50 years of PONG – The TV becomes a toy.

The year 2022 is the year of home computer anniversaries: As already reported, ATARI will be 50 years old, the C64 was presented to the public 40 years ago (1982). At the same time the Sinclair ZX Spectrum saw the light of day in England in the same year and the video game system Vectrex also celebrates its 40th anniversary in 2022.

However, one anniversary should certainly not be forgotten, namely the first commercial video game ever, which was released in 1972 by the American television manufacturer Magnavox together with the first home video game console Odyssey and which we know today under the name Pong.

Many actually associate Pong with Atari’s beginnings, when the young company set up the first slot machine in an arcade in California and, according to legend, the machine failed because the coin storage overflowed.

Pong clone on my Universum Color Multi Game Console

The actual inventor of Pong, however, is someone different: Ralph Baer developed a prototype of a ping-pong game similar to table tennis for the commercial television set as early as 1967. He called his game console “Brown Box”, because of its wooden look. He developed the device entirely on diode-transistor logic with inexpensive discrete components to make the eventual final product inexpensive and affordable for the average household budget.

Ralph Baer was born in Germany in 1922 and grew up in Pirmasens until the age of 16, when he and his parents were forced to emigrate to the United States in 1938 because of their Jewish ancestry. There he worked for a military supply company from 1955. Later, he had the idea that there had to be something else to do with the many TV sets in households than just watch TV. So he developed a device that made it possible for the first time to interact with the TV. This resulted in the principle of a game console with two controllers, where two players could compete against each other in a ping-pong game. The game principle was based on “Tennis for two”, which had already been developed for an analog computer in 1958 and used an oscilloscope as a screen. Ralph Baer’s game consisted only of two larger squares that served as rackets, a smaller square as the ball, and a vertical line in the middle of the screen as the net.
The controller could be used to move the paddle horizontally and vertically by turning two knobs with potentiometers. Furthermore, there was a third knob that could change the spin of the ball and a reset button. Baer developed the console to product maturity together with the television manufacturer Magnavox. Finally, in 1972, the game console called Odyssey was launched. In addition to the table tennis game, the console contained 11 other games based on the same principle, which could be changed using so-called wire bridge cards (the forerunners of the later game modules). Furthermore, there was already a light gun with which a so-called clay pigeon shooting could be played.

Nolan Bushnell, the founder of Atari, was also present at one of the first presentations of the game console. He was so enthusiastic about the game idea that he copied the table tennis game and implemented it as PONG for his first arcade game machine. This also led to a patent dispute between Magnavox and Atari because of the later Atari Home-Pong video game console, at the end of which a settlement was reached.
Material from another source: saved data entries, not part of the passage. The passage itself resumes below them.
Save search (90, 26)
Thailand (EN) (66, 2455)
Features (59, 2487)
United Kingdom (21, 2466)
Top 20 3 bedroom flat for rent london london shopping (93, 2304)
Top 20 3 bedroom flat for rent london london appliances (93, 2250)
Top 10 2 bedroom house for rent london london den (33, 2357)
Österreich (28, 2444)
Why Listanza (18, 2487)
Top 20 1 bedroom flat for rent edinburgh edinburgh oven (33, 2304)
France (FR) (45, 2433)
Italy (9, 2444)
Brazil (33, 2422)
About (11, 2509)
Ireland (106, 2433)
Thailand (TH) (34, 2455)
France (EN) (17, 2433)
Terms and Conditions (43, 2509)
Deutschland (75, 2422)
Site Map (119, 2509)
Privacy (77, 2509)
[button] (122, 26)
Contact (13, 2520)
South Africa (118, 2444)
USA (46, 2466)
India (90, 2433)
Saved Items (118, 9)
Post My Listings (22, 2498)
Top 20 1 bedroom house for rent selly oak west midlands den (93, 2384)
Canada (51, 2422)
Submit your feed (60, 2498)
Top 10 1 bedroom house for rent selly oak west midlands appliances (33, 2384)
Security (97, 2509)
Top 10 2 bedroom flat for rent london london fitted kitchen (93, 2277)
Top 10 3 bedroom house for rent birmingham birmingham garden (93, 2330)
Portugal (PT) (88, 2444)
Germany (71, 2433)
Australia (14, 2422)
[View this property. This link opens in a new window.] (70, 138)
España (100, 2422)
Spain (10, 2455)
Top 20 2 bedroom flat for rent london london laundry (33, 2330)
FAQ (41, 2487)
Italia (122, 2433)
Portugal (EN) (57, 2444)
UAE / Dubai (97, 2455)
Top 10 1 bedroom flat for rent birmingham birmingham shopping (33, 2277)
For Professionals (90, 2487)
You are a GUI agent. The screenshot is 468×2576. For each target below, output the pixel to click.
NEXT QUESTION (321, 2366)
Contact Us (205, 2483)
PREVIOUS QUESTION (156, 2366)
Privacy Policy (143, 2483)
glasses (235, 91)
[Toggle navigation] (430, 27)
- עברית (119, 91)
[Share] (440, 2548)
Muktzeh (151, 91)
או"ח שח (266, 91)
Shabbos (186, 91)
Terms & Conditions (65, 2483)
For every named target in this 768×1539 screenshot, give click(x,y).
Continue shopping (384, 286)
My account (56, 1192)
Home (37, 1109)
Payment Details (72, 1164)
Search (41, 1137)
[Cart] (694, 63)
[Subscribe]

Universum Color Multi Spiel 4106 auf Basis des AY-3-8500 IC

The Magnavox Odyssey was sold in Germany under license by ITT Schaub Lorenz. So Pong is also the first worldwide known telegame. Later, many replicas flooded the market, which were then already developed on IC basis. In my collection I have a Universum Multi-Game Color 4106 from the former mail order company Quelle in Fürth with an IC AY-3-8500 from General Instrument Corporation, which was produced from 1976 on and contained 5 Pong games and two shooting games. This chip was also used in many other clones. Thus, by the end of the 1970s, many video game consoles had already moved into living rooms at home.

Starting in 1977, Germany even had its own TV game show based on Pong, appropriately named “Telespiele”, which was broadcast by Südwestrundfunk (SWR). The implementation was made very funny, because the viewers in the hall had to use their voices to move the paddles while playing Pong. The presenter was the young and then still largely unknown Thomas Gottschalk, who later took off with his own music talk show “Na sowas” and finally achieved cult status as a TV entertainer with “Wetten dass …”.

However, the boom of Pong did not last long, because the game principle was very trivial. Atari quickly felt this in the strongly decreasing sales in the arcades. In the meantime, however, Atari employee Steve Jobs was commissioned to develop a new game. He was assisted by his friend Steve Wozniak, who was a much more talented programmer. The result was the game Breakout. Basically a one-player Pong, where you had to shoot a wall of colored stones with your paddle and a ball. The next arcade classic was born.

Nolan Bushnell of Atari best recognized the potential of home video games. The successor to the home pong console then became the now legendary Atari VCS 2600 with color graphics, sound and interchangeable modules. With the game Space Invaders, the boom of consoles really started at the end of the 1970s and founded today’s billion-dollar games market in the following 30 years.

Ralph Baer played a significant role in this with his idea of using the TV at home for video games. By the way, he later developed another legendary game idea: SIMON by Milton Bradley (MB), was a memory and skill game in which you had to replay an ever-lengthening sequence of four colors and sounds.